La défense des éléphants

Le sort des pachydermes asiatiques émeut les apôtres de la cause animale.

Des pachydermes maltraités, chevauchés par des fans de selfies goguenards... ces images ont choqué, au point d’amener certains activistes à quêter pour financer des campagnes de boycott touristique du Sud-Est asiatique. Confrontée à trop de désinformation, la Thaïlande vient de convier des journalistes du monde entier à voir sur le terrain un constat objectif, validé par la crème des scientifiques et des vétérinaires spécialisés.

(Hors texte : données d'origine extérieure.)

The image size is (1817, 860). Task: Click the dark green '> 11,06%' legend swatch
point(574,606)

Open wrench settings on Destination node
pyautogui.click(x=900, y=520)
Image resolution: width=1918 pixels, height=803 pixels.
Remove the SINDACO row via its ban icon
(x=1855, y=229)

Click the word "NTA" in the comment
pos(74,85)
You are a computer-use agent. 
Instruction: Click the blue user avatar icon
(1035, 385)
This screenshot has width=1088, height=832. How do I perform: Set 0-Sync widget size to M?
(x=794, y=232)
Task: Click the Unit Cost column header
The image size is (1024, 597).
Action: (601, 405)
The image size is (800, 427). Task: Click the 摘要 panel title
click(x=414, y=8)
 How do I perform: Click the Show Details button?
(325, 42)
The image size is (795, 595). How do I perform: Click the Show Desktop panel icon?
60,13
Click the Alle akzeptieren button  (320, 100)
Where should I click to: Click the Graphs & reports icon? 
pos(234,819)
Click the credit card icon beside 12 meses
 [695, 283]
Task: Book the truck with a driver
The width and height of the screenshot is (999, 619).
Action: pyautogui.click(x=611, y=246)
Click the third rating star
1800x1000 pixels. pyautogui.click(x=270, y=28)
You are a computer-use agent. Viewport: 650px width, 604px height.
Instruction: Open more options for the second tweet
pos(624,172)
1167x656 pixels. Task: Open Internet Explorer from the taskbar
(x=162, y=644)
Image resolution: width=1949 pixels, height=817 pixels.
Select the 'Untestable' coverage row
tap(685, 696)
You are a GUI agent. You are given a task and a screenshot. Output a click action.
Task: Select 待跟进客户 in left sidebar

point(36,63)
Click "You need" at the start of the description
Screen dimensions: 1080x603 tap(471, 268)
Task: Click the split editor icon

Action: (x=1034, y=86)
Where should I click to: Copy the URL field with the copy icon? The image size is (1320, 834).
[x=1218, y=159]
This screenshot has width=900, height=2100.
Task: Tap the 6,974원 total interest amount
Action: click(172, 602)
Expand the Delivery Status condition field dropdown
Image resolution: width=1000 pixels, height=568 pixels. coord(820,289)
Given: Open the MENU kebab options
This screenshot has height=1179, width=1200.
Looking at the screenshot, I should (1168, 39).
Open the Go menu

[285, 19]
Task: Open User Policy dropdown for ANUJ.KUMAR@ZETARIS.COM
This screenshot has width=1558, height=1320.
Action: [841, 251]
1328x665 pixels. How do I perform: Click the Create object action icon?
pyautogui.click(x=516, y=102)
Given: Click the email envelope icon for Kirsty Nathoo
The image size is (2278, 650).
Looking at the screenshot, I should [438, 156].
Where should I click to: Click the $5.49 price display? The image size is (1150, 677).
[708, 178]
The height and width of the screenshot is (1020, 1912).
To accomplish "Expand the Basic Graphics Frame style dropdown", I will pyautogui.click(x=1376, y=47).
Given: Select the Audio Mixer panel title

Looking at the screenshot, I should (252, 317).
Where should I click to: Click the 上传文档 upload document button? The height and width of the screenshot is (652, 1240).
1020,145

Il ressort de leur analyse que, entre le tout noir et le tout blanc, subsiste une zone grise. Le tout noir : ces exhibitions où les éléphants jouent encore au football ou réalisent des « œuvres d’art » par la vertu de sournoises stimulations orientant le pinceau fixé à leur trompe. Dans les nouveaux « sanctuaires », le divertissement cède le pas à l’éducation. Invités à un contact étroit avec l’animal libéré de ses entraves, les visiteurs peuvent le cajoler, partager ses baignades, lui proposer des friandises.

Besoin de bouger

Quid de ces fameuses balades à dos d’éléphant ? A l’évidence nocives si elles mobilisent le pachyderme au-delà d’une ou de deux heures — surtout sur du béton —, elles peuvent parfaitement satisfaire son impératif besoin de mouvement, en forêt. Proportionnellement, le poids des touristes impliqués demeure bien inférieur à celui d’un cavalier sur son cheval, même en ajoutant les quelque vingt kilos d’un dispositif faisant office de selle (encore faut-il que ce dernier ne frotte pas directement l’échine). A noter que certaines de ces nouvelles institutions « respectables » se contentent de louer leurs éléphants à d’anciens propriétaires peu scrupuleux, ce qui ne délivre pas forcément l’animal d’un possible retour à sa triste condition.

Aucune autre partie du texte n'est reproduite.